▼
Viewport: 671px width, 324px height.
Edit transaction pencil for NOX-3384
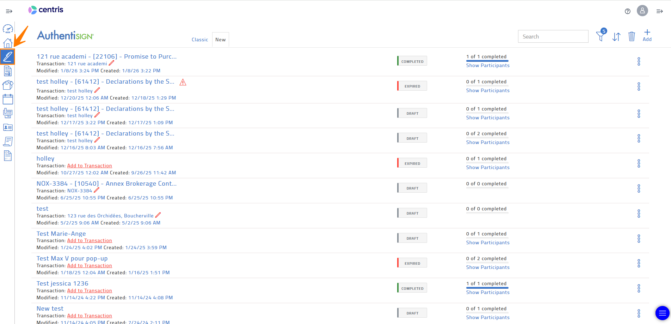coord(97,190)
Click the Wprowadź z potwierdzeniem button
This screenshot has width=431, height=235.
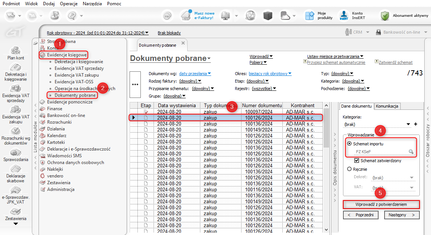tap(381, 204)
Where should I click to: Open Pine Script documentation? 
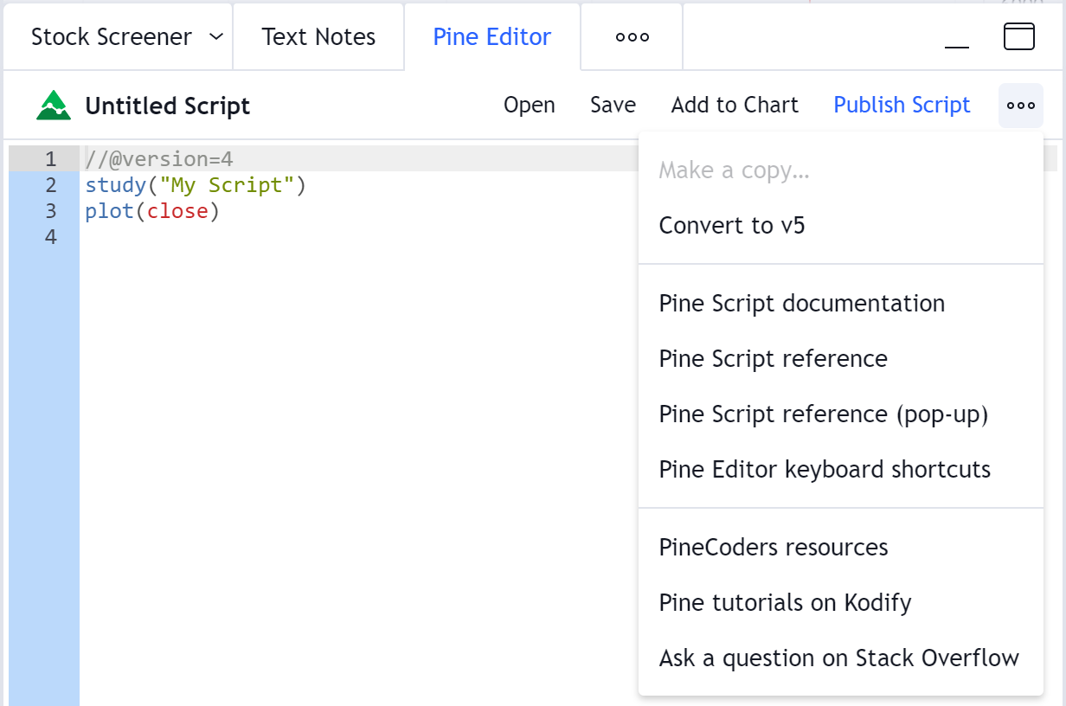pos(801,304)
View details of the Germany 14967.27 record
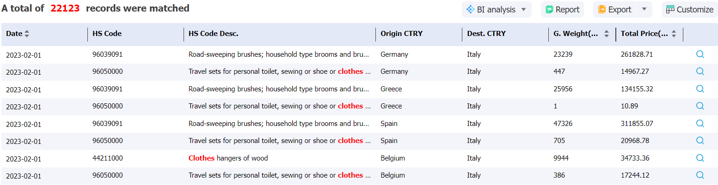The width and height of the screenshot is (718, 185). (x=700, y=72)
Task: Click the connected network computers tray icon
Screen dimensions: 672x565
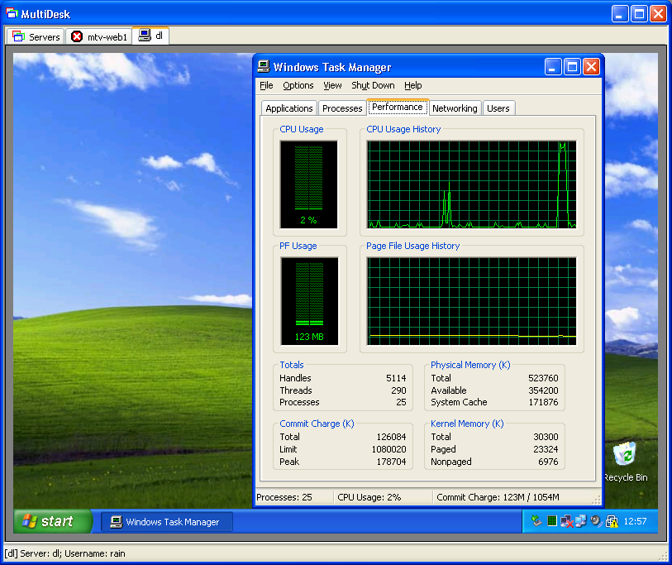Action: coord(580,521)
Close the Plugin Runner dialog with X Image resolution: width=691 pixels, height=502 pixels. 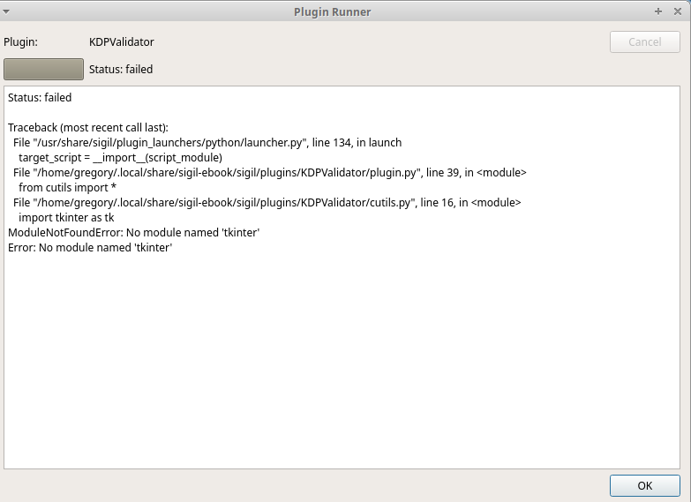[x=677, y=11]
▲
_WHAT IS EXPECTED_
Repeat the lines above, starting at the first and stopping after the line that holds "Task: Click the", with the pictures left out.

_SOLUTION FOR THIS EXERCISE_
Viewport: 671px width, 324px height.
Edit transaction pencil for NOX-3384
coord(97,190)
Click the Wprowadź z potwierdzeniem button
This screenshot has width=431, height=235.
tap(381, 204)
Where should I click to: Open Pine Script documentation? 
pos(801,304)
View details of the Germany 14967.27 record
The width and height of the screenshot is (718, 185). (x=700, y=72)
Task: Click the connected network computers tray icon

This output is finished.